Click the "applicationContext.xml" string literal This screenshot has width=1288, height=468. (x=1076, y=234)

+ + + + +

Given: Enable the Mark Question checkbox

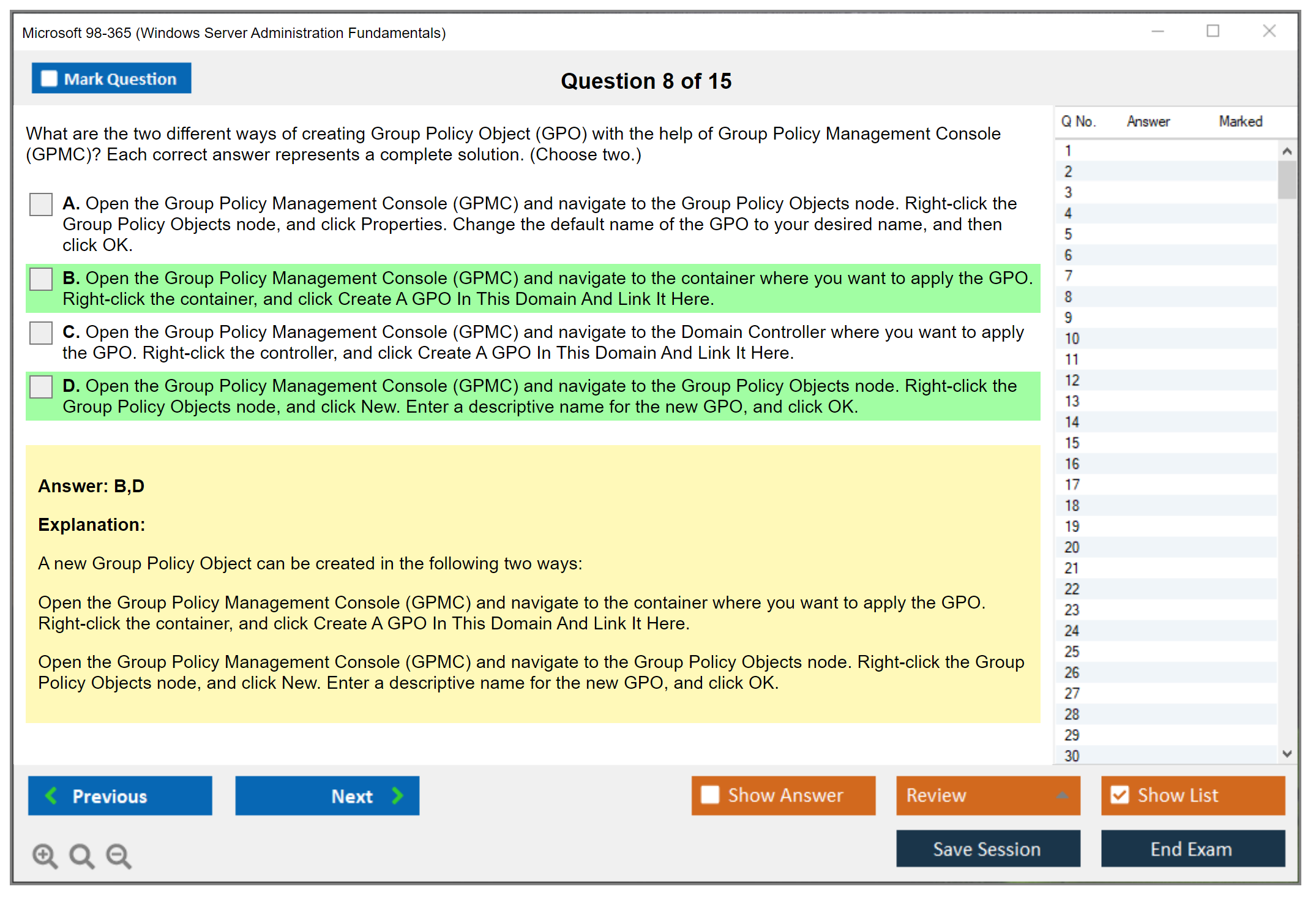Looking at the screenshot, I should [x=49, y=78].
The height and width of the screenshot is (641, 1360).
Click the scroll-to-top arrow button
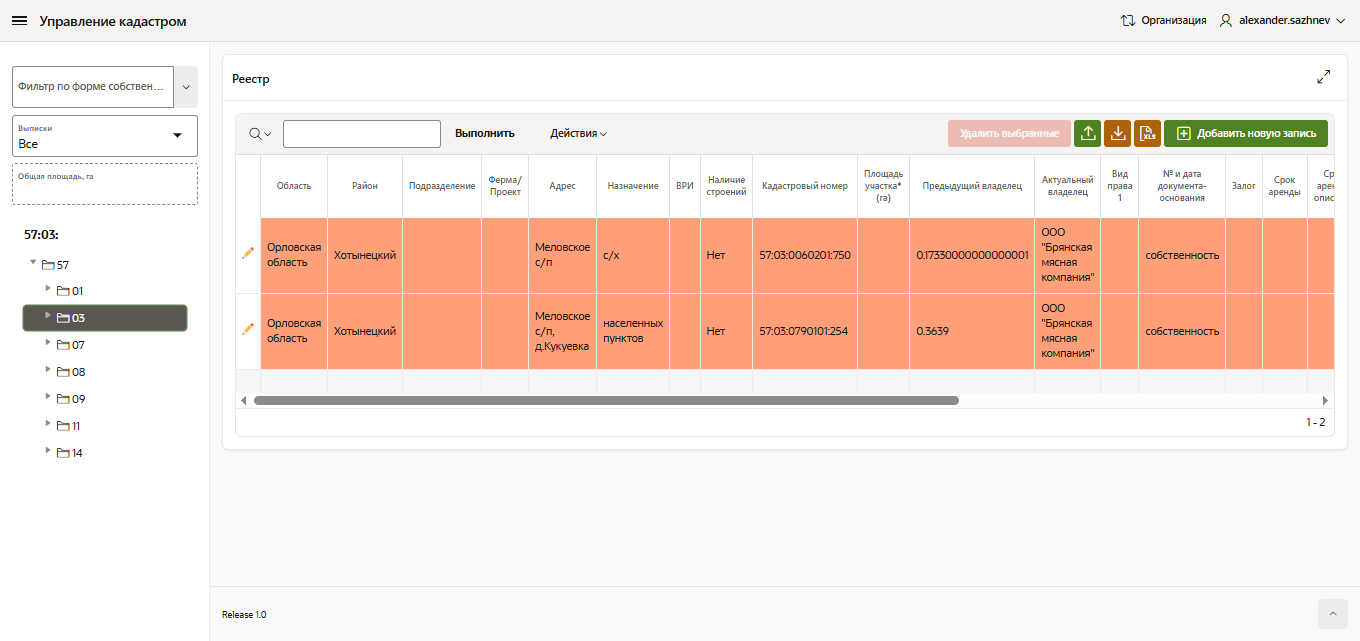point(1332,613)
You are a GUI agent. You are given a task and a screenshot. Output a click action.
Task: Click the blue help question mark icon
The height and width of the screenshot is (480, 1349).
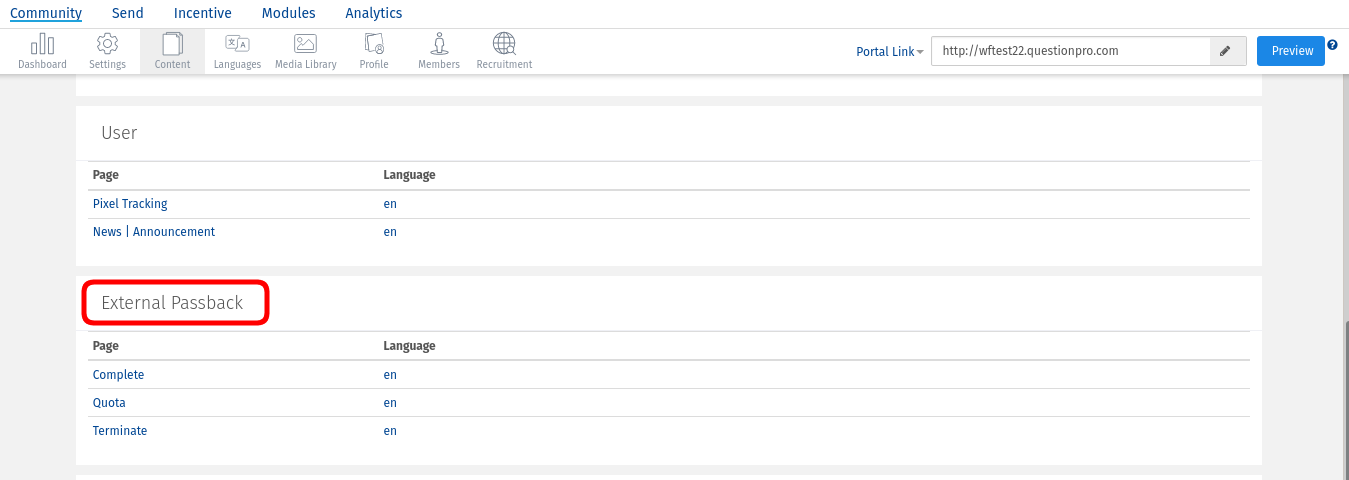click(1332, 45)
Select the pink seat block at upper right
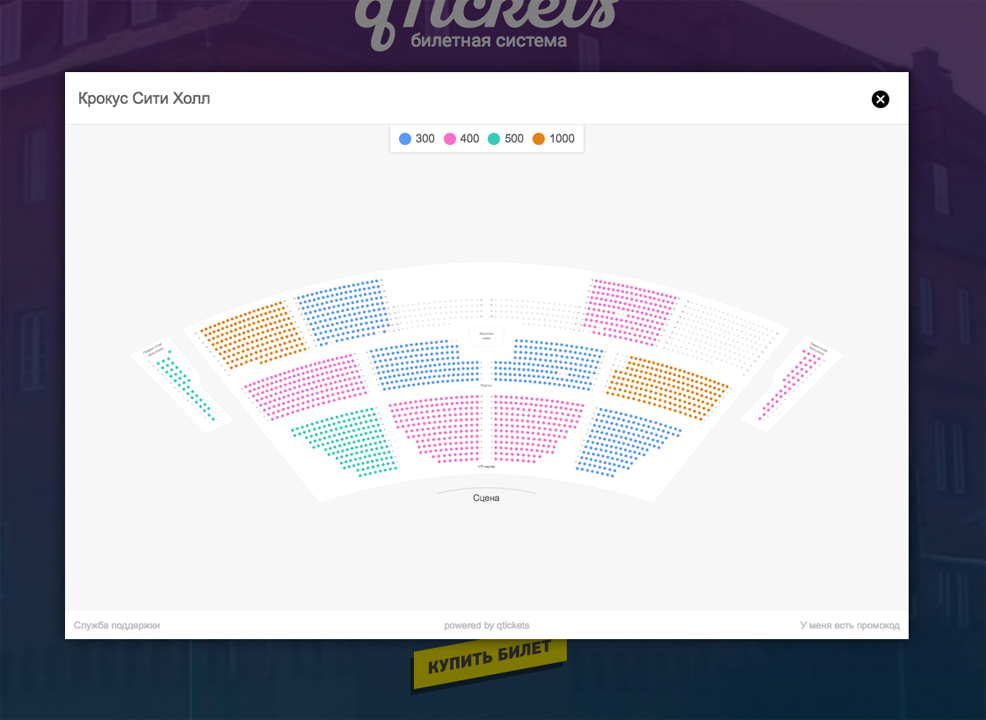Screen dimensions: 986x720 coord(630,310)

+ + + + +

(Goal): Write out the data word for word from the line with "The height and width of the screenshot is (641, 1360)." up to and including the line with "Screen dimensions: 986x720 coord(630,310)", leaving the pictures out.

(The answer):
The height and width of the screenshot is (641, 1360).
Click the scroll-to-top arrow button
point(1332,613)
You are a GUI agent. You are given a task and a screenshot. Output a click action.
Task: Click the blue help question mark icon
The height and width of the screenshot is (480, 1349).
click(1332, 45)
Select the pink seat block at upper right
Screen dimensions: 986x720 coord(630,310)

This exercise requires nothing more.